Developer(s) – Capcom
Publisher(s) – Capcom
Designer – Masayoshi Kurokawa
Producer – Tokoru Fujiwara
As the first game I ever played, Chip N’ Dale: Rescue Rangers for the NES has always held a special place in my own video gaming repertoire, and one that I think still very much holds up to this day. Back when 2D side-scrolling was the standard in the medium, and on the console, Chip N’ Dale to me, stands out as one of the better efforts, among many other unlicensed games in the genre, such as Robodemons and Menace Beach, and even among some of Capcom’s more popular efforts like Mega Man.
Graphics – 8/10
There is a lot of extremely effective use of colour in Chip N’ Dale, just like Mega Man before it. Capcom were the first developers to bring the new standard of adding black outlines to both character sprites and scenery, thus making it easier for certain shades of the same colour, such as blue, to blend in better with one another, and also to make the sky texture stand out better among everything else. It’s evident that they also used the same technique in Chip N’ Dale, and it worked flawlessly. The soundtrack to this game is also extremely impressive, and stands out greatly among most 8-bit NES soundtracks.
Gameplay – 7/10
What I think makes Chip N’ Dale better than the original Mega Man is that it’s a lot accessible. The difficulty curve hasn’t been set anywhere near as high as the Blue Bomber’s first game, but regardless, it still remains a fair challenge. It’s also interesting to see what influence Capcom took from Nintendo, and the second instalment of Super Mario Bros; with players having to pick up objects and throw them at enemies in order to advance, not to mention the mechanics of being able to select multiple playable characters.
Controls – 10/10
It was even by this early point in gaming that the 2D side-scrolling formula had been more or less perfected, and especially since Capcom had had a fair amount of prior experience with the likes of Mega Man, and then would have in the future with Strider, it was natural to assume there would be no problems with the Chip N’ Dale’s controls scheme, and so there is none.
Lifespan – 7/10
At the time, it wasn’t considered below standard for a game to last as little a time as less than an hour, and since this game lasts about as long as the average Mario or Sonic game, I don’t think it should lose too many marks for not lasting any longer than it did.

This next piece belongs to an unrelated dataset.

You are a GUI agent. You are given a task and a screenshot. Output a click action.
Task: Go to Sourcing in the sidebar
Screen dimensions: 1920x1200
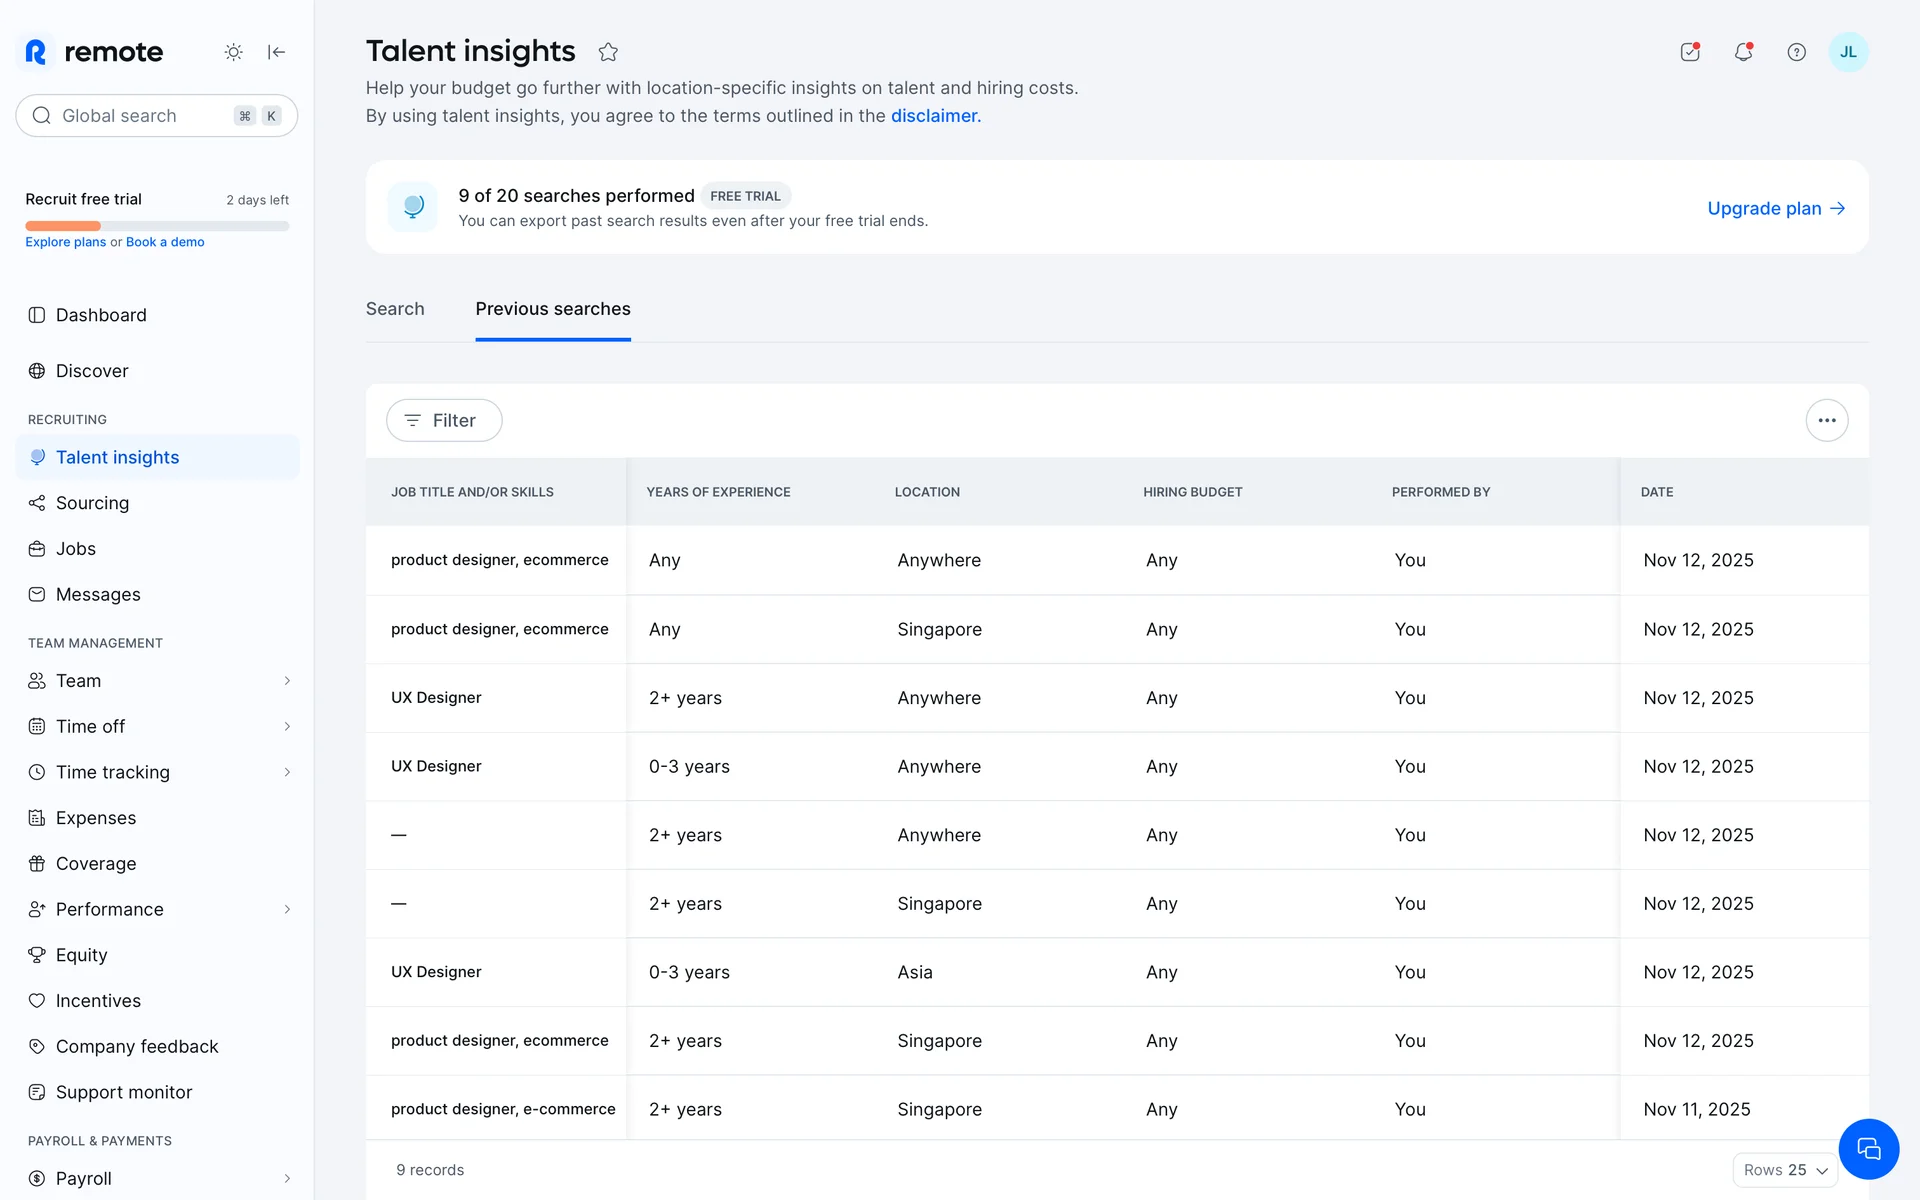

There were exceptionally longer games around at the time, such as the original Final Fantasy or the first Metroid game, but dependant on player skill, they can be made to last a fair amount of the time for what technological advancement at that time would allow.
Storyline – 5/10
The story, however, was particularly generic, and typical of the time, really. It follows Chip and Dale on a mission to save their damsel in distress, Gadget, from their archenemy Fat Cat. Throughout the NES era, that was the usual structure of most video game narratives, and there’s really nothing present in this game to differentiate it from other narratives of the time.
Originality – 6/10
Though this game clearly has its influences, everything from Mega Man to Super Mario Bros 2 to even Castlevania to a certain extent, this was my own personal introduction to video gaming, and would lead me to experience all the great video game that I have experienced to date. A lot of the boss fights still stand out to me, as does the soundtrack, and the game itself is certainly a lot more enjoyable to play than many other games on the NES; licensed by Nintendo or otherwise.
To summarize, Chip N’ Dale still speaks to me as an excellent catalyst whereby to have been introduced to the medium at all, and one of the best games on the NES. It’s a must-have for any retro gamer, and still stands out in terms of visuals for the time as well as substance in gameplay.